▶ _Selected passage_:
Don't get me wrong. This is a victory for the party supported by the Communists (the official website here) and the Islamic Terrorists. That is sad. [Note: This AP article all but admits that those who want a weaker, less influential America wanted the Dems to win.] But it cannot be denied in my mind that the Republicans did everything to earn this defeat. My only hope is that they can regroup and ensure that America does what it needs to do in the War on Terror. And maybe they can come back looking more like the focused, principled Party of 1994 and less like the liberal, big spending, vote buying Party they were in 2006.

I must also admit that a Congress and President that can't pass anything might be a good thing, at least on domestic matters. In international policy, it really doesn't matter. President Bush has shown a willingness to do what he wants without Congressional authority. That isn't a criticism per se. It just is. So while I think Congress needs to pass laws dealing with the handling of terror suspects, I don't think gridlock will stop President Bush from doing what he thinks is necessary. I can only hope he handles that trust well.

FWIW, I really hated to see Steele lose in Maryland. I was rooting for that guy.

The States Give A Mixed Message

In many states, other issues were used to get people to the polls. People, ignorant of economics, continued to vote to increase the minimum wage, a wage that only applies to teenagers and the otherwise unemployable. All states considering minimum wage increases voted for them. Union pay is often tied to minimum wage, and other jobs that pay more than minimum wage will have to increase their pay, which is the real reason behind such measures. So what if a few jobs are lost entirely.

A good summary of state initiatives is here.

Other states dealt with the gay marriage issue again. As I understand it, 7 of 8 states voted for the bans. Arizona was the lone holdout, and the first state to reject the ban. This could be a trend in favor of the gay activists who seek to change the meaning of the word "marriage." Or, it could be that the ban in Arizona was overreaching as it also sought to ban civil unions or domestic partnerships, something with which most people generally have no problem. The Cheese doesn't think gay marriage should be a constitutional issue -- it should simply be a legislative issue. But, the Cheese understands why these bans are necessary. State Supreme Courts, ignoring their role, may otherwise change the law without regard to the legislative process. It has happened in Mass. and very recently in New Jersey. So these bans are probably necessary to either limit or send a message to the state Surpeme Court justices.

▶ _What this exercise asks_:
(1) Answer from the election commentary:
(a) Which state was the lone holdout on the marriage ban?
(b) Whose loss in Maryland did the writer hate to see?
(c) How did the states considering minimum wage increases vote?
(2) Name every U.S. state mentioned in the election commentary.
The listing that follows has nothing to do with the text.

▶ _Dataset content_:

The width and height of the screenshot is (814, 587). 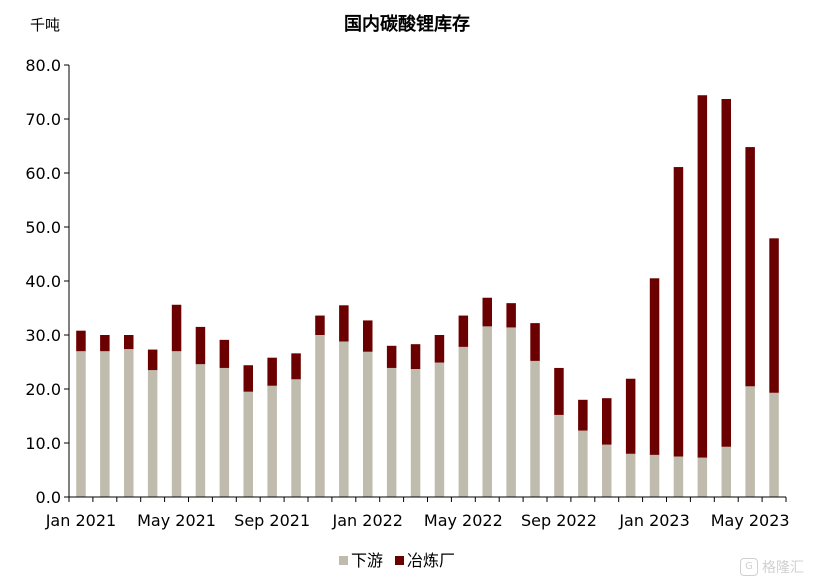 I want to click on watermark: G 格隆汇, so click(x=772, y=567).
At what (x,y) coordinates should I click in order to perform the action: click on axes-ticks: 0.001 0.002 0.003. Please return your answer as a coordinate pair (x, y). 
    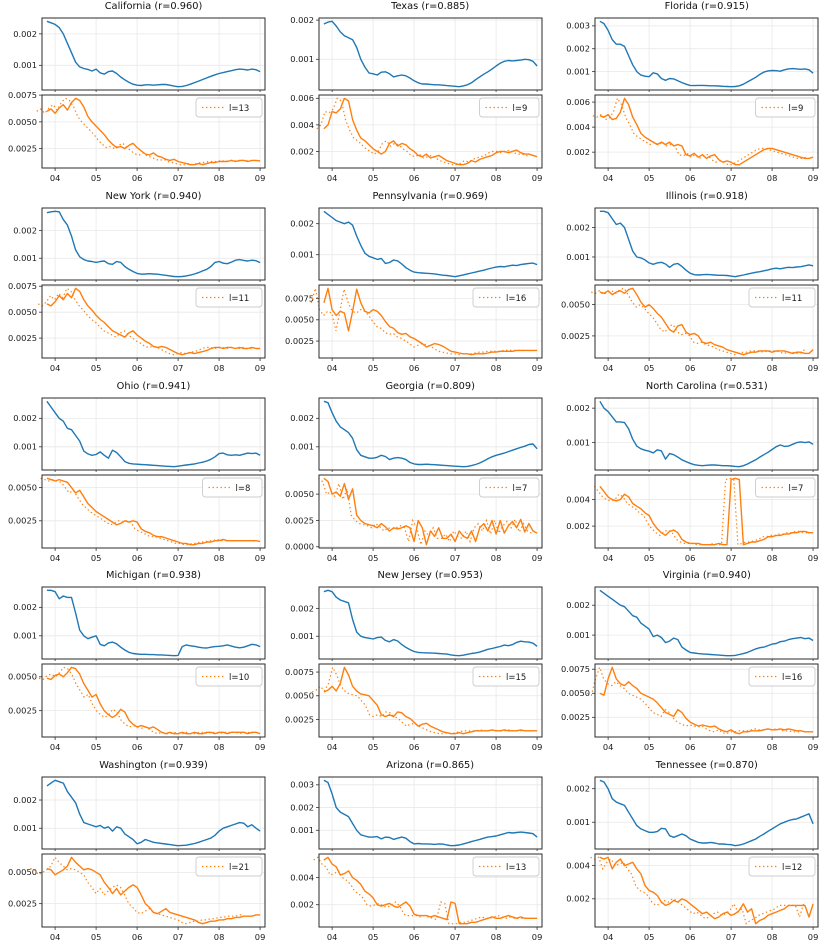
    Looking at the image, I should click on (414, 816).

▶ _Exercise responses_:
(1)
(a) Arizona
(b) Steele's
(c) All of them voted for the increases.

(2) Maryland, Arizona, Mass., New Jersey